→ **What you have to do**
Render the material as a Markdown table with two columns, Row and Line, where each line goes in Line with its row number in Row. Skip any blank lines.

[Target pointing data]
- - - - -
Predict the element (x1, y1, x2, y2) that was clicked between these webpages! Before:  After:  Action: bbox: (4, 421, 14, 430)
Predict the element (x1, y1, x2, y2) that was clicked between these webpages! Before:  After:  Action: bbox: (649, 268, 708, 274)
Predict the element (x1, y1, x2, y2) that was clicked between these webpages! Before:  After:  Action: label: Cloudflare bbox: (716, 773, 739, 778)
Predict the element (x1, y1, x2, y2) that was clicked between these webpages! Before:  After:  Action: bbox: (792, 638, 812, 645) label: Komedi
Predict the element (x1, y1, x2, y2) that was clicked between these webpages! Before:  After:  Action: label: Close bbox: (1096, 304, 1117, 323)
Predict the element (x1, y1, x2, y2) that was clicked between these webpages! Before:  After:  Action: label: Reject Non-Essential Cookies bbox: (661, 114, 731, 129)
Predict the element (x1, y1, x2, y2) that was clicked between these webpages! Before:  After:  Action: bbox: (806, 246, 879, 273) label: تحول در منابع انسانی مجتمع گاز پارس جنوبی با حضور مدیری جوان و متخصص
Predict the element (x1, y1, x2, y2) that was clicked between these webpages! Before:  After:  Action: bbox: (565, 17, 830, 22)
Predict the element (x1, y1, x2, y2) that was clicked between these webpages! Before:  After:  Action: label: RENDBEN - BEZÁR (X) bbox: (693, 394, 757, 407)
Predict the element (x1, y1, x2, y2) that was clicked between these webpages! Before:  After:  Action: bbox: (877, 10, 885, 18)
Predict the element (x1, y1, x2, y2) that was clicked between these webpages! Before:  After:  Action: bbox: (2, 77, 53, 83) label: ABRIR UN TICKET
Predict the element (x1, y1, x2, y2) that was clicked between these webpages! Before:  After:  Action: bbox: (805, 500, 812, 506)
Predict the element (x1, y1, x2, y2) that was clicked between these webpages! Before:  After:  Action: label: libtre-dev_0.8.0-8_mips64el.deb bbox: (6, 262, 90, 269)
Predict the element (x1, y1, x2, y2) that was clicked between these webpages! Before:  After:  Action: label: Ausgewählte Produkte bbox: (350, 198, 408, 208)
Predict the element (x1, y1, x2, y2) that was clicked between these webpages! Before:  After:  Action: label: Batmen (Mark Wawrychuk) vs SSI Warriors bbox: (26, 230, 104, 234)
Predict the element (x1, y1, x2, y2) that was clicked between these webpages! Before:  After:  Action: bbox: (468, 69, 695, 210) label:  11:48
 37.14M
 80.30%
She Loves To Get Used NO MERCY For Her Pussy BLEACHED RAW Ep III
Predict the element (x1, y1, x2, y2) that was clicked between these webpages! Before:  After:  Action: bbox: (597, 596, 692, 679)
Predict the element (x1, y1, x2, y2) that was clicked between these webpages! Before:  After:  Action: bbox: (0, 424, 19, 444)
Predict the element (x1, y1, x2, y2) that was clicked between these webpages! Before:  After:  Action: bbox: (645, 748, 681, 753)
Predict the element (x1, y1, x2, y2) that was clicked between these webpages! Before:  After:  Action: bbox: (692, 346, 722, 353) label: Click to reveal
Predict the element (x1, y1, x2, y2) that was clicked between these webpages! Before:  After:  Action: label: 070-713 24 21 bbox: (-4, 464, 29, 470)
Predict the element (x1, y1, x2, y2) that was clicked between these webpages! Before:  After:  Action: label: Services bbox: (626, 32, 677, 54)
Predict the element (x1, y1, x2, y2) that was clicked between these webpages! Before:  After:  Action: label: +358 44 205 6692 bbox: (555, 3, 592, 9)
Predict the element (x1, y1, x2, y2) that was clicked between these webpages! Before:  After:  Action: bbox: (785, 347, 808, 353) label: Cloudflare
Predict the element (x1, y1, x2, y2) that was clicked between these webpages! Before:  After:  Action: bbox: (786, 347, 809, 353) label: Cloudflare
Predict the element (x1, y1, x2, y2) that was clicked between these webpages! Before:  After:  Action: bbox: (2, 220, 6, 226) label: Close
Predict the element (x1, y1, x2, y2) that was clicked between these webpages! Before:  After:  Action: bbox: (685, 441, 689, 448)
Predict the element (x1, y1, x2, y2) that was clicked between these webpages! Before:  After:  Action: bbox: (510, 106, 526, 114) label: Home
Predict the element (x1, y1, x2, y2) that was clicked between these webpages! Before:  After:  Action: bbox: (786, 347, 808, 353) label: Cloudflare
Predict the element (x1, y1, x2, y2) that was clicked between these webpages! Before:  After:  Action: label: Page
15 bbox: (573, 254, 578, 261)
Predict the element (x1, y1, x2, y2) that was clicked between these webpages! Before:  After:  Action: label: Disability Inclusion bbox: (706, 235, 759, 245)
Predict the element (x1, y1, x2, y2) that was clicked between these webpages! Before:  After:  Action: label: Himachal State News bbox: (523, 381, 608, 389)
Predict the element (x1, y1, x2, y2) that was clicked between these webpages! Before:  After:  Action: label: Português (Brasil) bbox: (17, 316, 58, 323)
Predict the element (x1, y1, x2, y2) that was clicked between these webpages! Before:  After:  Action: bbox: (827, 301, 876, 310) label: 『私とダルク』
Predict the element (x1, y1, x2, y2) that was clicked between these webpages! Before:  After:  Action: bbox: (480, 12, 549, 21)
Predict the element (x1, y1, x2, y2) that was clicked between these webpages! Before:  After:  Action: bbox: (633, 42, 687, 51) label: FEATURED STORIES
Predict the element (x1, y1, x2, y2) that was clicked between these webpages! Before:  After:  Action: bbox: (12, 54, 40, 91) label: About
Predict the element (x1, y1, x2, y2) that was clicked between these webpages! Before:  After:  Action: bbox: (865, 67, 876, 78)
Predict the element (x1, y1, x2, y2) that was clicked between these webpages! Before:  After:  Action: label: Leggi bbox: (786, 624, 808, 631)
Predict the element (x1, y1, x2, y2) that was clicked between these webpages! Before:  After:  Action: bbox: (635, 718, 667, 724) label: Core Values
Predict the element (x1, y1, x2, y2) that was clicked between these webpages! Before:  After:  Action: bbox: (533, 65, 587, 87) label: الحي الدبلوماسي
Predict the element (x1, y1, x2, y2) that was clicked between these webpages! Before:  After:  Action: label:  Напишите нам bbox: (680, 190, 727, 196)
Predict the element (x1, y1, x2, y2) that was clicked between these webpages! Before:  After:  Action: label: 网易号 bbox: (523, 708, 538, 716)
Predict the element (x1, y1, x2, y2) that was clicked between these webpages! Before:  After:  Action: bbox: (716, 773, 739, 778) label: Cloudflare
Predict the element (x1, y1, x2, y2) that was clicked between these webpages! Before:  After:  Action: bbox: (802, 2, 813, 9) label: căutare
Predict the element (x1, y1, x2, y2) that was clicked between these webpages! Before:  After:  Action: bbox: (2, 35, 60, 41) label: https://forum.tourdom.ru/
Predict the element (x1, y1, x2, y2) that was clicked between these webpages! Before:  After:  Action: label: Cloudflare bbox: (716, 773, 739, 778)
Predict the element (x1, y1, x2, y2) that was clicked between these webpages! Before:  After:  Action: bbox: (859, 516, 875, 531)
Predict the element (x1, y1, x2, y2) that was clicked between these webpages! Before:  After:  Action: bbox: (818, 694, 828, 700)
- - - - -
→ **Reply to the exercise**
| Row | Line |
|---|---|
| 1 | Predict the element (x1, y1, x2, y2) that was clicked between these webpages! Before:  After:  Action: bbox: (4, 421, 14, 430) |
| 2 | Predict the element (x1, y1, x2, y2) that was clicked between these webpages! Before:  After:  Action: bbox: (649, 268, 708, 274) |
| 3 | Predict the element (x1, y1, x2, y2) that was clicked between these webpages! Before:  After:  Action: label: Cloudflare bbox: (716, 773, 739, 778) |
| 4 | Predict the element (x1, y1, x2, y2) that was clicked between these webpages! Before:  After:  Action: bbox: (792, 638, 812, 645) label: Komedi |
| 5 | Predict the element (x1, y1, x2, y2) that was clicked between these webpages! Before:  After:  Action: label: Close bbox: (1096, 304, 1117, 323) |
| 6 | Predict the element (x1, y1, x2, y2) that was clicked between these webpages! Before:  After:  Action: label: Reject Non-Essential Cookies bbox: (661, 114, 731, 129) |
| 7 | Predict the element (x1, y1, x2, y2) that was clicked between these webpages! Before:  After:  Action: bbox: (806, 246, 879, 273) label: تحول در منابع انسانی مجتمع گاز پارس جنوبی با حضور مدیری جوان و متخصص |
| 8 | Predict the element (x1, y1, x2, y2) that was clicked between these webpages! Before:  After:  Action: bbox: (565, 17, 830, 22) |
| 9 | Predict the element (x1, y1, x2, y2) that was clicked between these webpages! Before:  After:  Action: label: RENDBEN - BEZÁR (X) bbox: (693, 394, 757, 407) |
| 10 | Predict the element (x1, y1, x2, y2) that was clicked between these webpages! Before:  After:  Action: bbox: (877, 10, 885, 18) |
| 11 | Predict the element (x1, y1, x2, y2) that was clicked between these webpages! Before:  After:  Action: bbox: (2, 77, 53, 83) label: ABRIR UN TICKET |
| 12 | Predict the element (x1, y1, x2, y2) that was clicked between these webpages! Before:  After:  Action: bbox: (805, 500, 812, 506) |
| 13 | Predict the element (x1, y1, x2, y2) that was clicked between these webpages! Before:  After:  Action: label: libtre-dev_0.8.0-8_mips64el.deb bbox: (6, 262, 90, 269) |
| 14 | Predict the element (x1, y1, x2, y2) that was clicked between these webpages! Before:  After:  Action: label: Ausgewählte Produkte bbox: (350, 198, 408, 208) |
| 15 | Predict the element (x1, y1, x2, y2) that was clicked between these webpages! Before:  After:  Action: label: Batmen (Mark Wawrychuk) vs SSI Warriors bbox: (26, 230, 104, 234) |
| 16 | Predict the element (x1, y1, x2, y2) that was clicked between these webpages! Before:  After:  Action: bbox: (468, 69, 695, 210) label:  11:48 |
| 17 |  37.14M |
| 18 |  80.30% |
| 19 | She Loves To Get Used NO MERCY For Her Pussy BLEACHED RAW Ep III |
| 20 | Predict the element (x1, y1, x2, y2) that was clicked between these webpages! Before:  After:  Action: bbox: (597, 596, 692, 679) |
| 21 | Predict the element (x1, y1, x2, y2) that was clicked between these webpages! Before:  After:  Action: bbox: (0, 424, 19, 444) |
| 22 | Predict the element (x1, y1, x2, y2) that was clicked between these webpages! Before:  After:  Action: bbox: (645, 748, 681, 753) |
| 23 | Predict the element (x1, y1, x2, y2) that was clicked between these webpages! Before:  After:  Action: bbox: (692, 346, 722, 353) label: Click to reveal |
| 24 | Predict the element (x1, y1, x2, y2) that was clicked between these webpages! Before:  After:  Action: label: 070-713 24 21 bbox: (-4, 464, 29, 470) |
| 25 | Predict the element (x1, y1, x2, y2) that was clicked between these webpages! Before:  After:  Action: label: Services bbox: (626, 32, 677, 54) |
| 26 | Predict the element (x1, y1, x2, y2) that was clicked between these webpages! Before:  After:  Action: label: +358 44 205 6692 bbox: (555, 3, 592, 9) |
| 27 | Predict the element (x1, y1, x2, y2) that was clicked between these webpages! Before:  After:  Action: bbox: (785, 347, 808, 353) label: Cloudflare |
| 28 | Predict the element (x1, y1, x2, y2) that was clicked between these webpages! Before:  After:  Action: bbox: (786, 347, 809, 353) label: Cloudflare |
| 29 | Predict the element (x1, y1, x2, y2) that was clicked between these webpages! Before:  After:  Action: bbox: (2, 220, 6, 226) label: Close |
| 30 | Predict the element (x1, y1, x2, y2) that was clicked between these webpages! Before:  After:  Action: bbox: (685, 441, 689, 448) |
| 31 | Predict the element (x1, y1, x2, y2) that was clicked between these webpages! Before:  After:  Action: bbox: (510, 106, 526, 114) label: Home |
| 32 | Predict the element (x1, y1, x2, y2) that was clicked between these webpages! Before:  After:  Action: bbox: (786, 347, 808, 353) label: Cloudflare |
| 33 | Predict the element (x1, y1, x2, y2) that was clicked between these webpages! Before:  After:  Action: label: Page |
| 34 | 15 bbox: (573, 254, 578, 261) |
| 35 | Predict the element (x1, y1, x2, y2) that was clicked between these webpages! Before:  After:  Action: label: Disability Inclusion bbox: (706, 235, 759, 245) |
| 36 | Predict the element (x1, y1, x2, y2) that was clicked between these webpages! Before:  After:  Action: label: Himachal State News bbox: (523, 381, 608, 389) |
| 37 | Predict the element (x1, y1, x2, y2) that was clicked between these webpages! Before:  After:  Action: label: Português (Brasil) bbox: (17, 316, 58, 323) |
| 38 | Predict the element (x1, y1, x2, y2) that was clicked between these webpages! Before:  After:  Action: bbox: (827, 301, 876, 310) label: 『私とダルク』 |
| 39 | Predict the element (x1, y1, x2, y2) that was clicked between these webpages! Before:  After:  Action: bbox: (480, 12, 549, 21) |
| 40 | Predict the element (x1, y1, x2, y2) that was clicked between these webpages! Before:  After:  Action: bbox: (633, 42, 687, 51) label: FEATURED STORIES |
| 41 | Predict the element (x1, y1, x2, y2) that was clicked between these webpages! Before:  After:  Action: bbox: (12, 54, 40, 91) label: About |
| 42 | Predict the element (x1, y1, x2, y2) that was clicked between these webpages! Before:  After:  Action: bbox: (865, 67, 876, 78) |
| 43 | Predict the element (x1, y1, x2, y2) that was clicked between these webpages! Before:  After:  Action: label: Leggi bbox: (786, 624, 808, 631) |
| 44 | Predict the element (x1, y1, x2, y2) that was clicked between these webpages! Before:  After:  Action: bbox: (635, 718, 667, 724) label: Core Values |
| 45 | Predict the element (x1, y1, x2, y2) that was clicked between these webpages! Before:  After:  Action: bbox: (533, 65, 587, 87) label: الحي الدبلوماسي |
| 46 | Predict the element (x1, y1, x2, y2) that was clicked between these webpages! Before:  After:  Action: label:  Напишите нам bbox: (680, 190, 727, 196) |
| 47 | Predict the element (x1, y1, x2, y2) that was clicked between these webpages! Before:  After:  Action: label: 网易号 bbox: (523, 708, 538, 716) |
| 48 | Predict the element (x1, y1, x2, y2) that was clicked between these webpages! Before:  After:  Action: bbox: (716, 773, 739, 778) label: Cloudflare |
| 49 | Predict the element (x1, y1, x2, y2) that was clicked between these webpages! Before:  After:  Action: bbox: (802, 2, 813, 9) label: căutare |
| 50 | Predict the element (x1, y1, x2, y2) that was clicked between these webpages! Before:  After:  Action: bbox: (2, 35, 60, 41) label: https://forum.tourdom.ru/ |
| 51 | Predict the element (x1, y1, x2, y2) that was clicked between these webpages! Before:  After:  Action: label: Cloudflare bbox: (716, 773, 739, 778) |
| 52 | Predict the element (x1, y1, x2, y2) that was clicked between these webpages! Before:  After:  Action: bbox: (859, 516, 875, 531) |
| 53 | Predict the element (x1, y1, x2, y2) that was clicked between these webpages! Before:  After:  Action: bbox: (818, 694, 828, 700) |